No Dona Estefânia, as crianças queimadas estão a ser tratadas no fundo do corredor

Patricia de Melo Moreira / AFP

Direção do Centro Hospitalar diz há muito ter conhecimento da situação, mas escuda-se na falta de verbas para concretizar a obra prevista há décadas.

No principal hospital pediátrico do país falta um pouco de tudo para tratar as crianças queimadas que ali chegam. Climatização adequada, compressas, recursos humanos são algumas das lacunas da unidade que têm vindo a aumentar desde que, há 20 anos, a Unidade de Queimados foi transferida para dois quartos ao fundo de um corredor. O que era tida como uma mudança transitória, acabou por se repercutir com o tempo.

O ar condicionado, por exemplo, “está sempre a avariar”, o que torna mais difícil o trabalho de profissionais de saúde, mas também a recuperação das crianças, com feridas profundas. Por não ficarem quietas, muitas vezes têm de ter grandes cargas de pensos, o que aumenta a sensação de calor no verão. No inverno, manter as temperaturas constantes é também determinante para garantir a melhor e mais rápida cicatrização das queimaduras.

No que respeita a materiais, faltam também compressas, sobretudo de dimensões mais reduzidas. Os profissionais de saúde, mais uma vez, fazem o quem, improvisando com compressas grandes, que, muitas vezes, ficam a “largar fios e a prender-se à ferida”.

Um simples banho – que no caso de crianças internadas com queimaduras deixa de ser simples – tornou-se um suplício e uma aventura dentro do Dona Estefânia, descreve o Expresso. Uma médica da unidade descreveu ao semanário que nestas situações é necessário “sedar as crianças, mas a falta de condições, que existiam anteriormente na sala de pensos, obriga a que os médicos tenham que recorrer ao bloco operatório central, para onde levam as crianças de forma a sedá-las, dar-lhes banho e fazer pensos.

No entanto, a viagem pode, às vezes ser em vão, já que os anestesias de serviço, em modalidade de urgência, apontam que este se trata de um ato programado. “Temos de estar ali a convencê-los do contrário”, afirmou a clínica ao Expresso.
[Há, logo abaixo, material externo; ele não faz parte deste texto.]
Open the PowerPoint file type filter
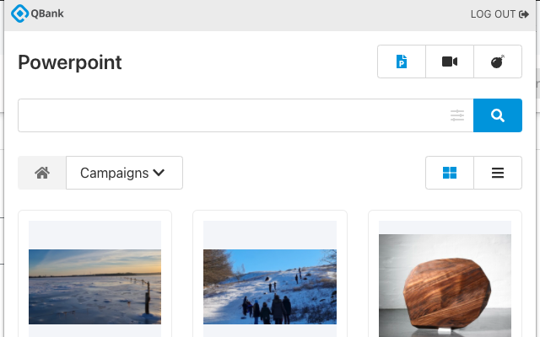The width and height of the screenshot is (540, 337). click(402, 62)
Os recursos humanos, à semelhança dos materiais, também estão em falta. Por exemplo, os enfermeiros são cada vez menos, e os que existem têm de ser partilhados com as enfermarias. Esta trata-se de uma prática especialmente perigosa, uma vez que, devido à falta de tempo, os enfermeiros acabam por fazer a transição sem mudar de roupa, num “claro desrespeito por todas as normas para os cuidados em unidades de queimados”, defendeu a especialista.

Se se considerar que as crianças internadas na Unidade de Queimados ali permanecem durante meses, todas estas queixas ganham uma nova dimensão. Por exemplo, no caso dos banhos, que acabam por ser feitos com compressas e águas nas zonas sem queimaduras, e das trocas de roupa dos enfermeiros, que expõem as crianças a infeções, já que, a somar a tudo isto, têm fortes probabilidades de se tornar resistentes a muitos antibióticos.

O assunto é já conhecido pela direção do Centro Hospitalar Universitário de Lisboa, que afirma todos os dias procurar “minimizar as dificuldades que existem”. O organismo explica ainda que o CHULC já pediu um reforço de verbas para dar resposta ao problema e à concretização da obra na Unidade de Queimados, mas “a concretização do projeto e as dotações necessárias para o efeito têm sido previstas, de forma continuada, no Plano de Atividades e Orçamento do CHULC, não tendo recebido até ao momento o necessário deferimento”.

Em 2017, a propósito dos incêndios de Pedrogão Grande, Marcelo Rebelo de Sousa, com a sua comitiva, por ali passou. O objetivo foi avaliar o as lacunas que já haviam sido identificadas, mas, no entretanto, “nada avançou e os problemas só têm vindo a agravar-se, e o cansaço é muito grande”.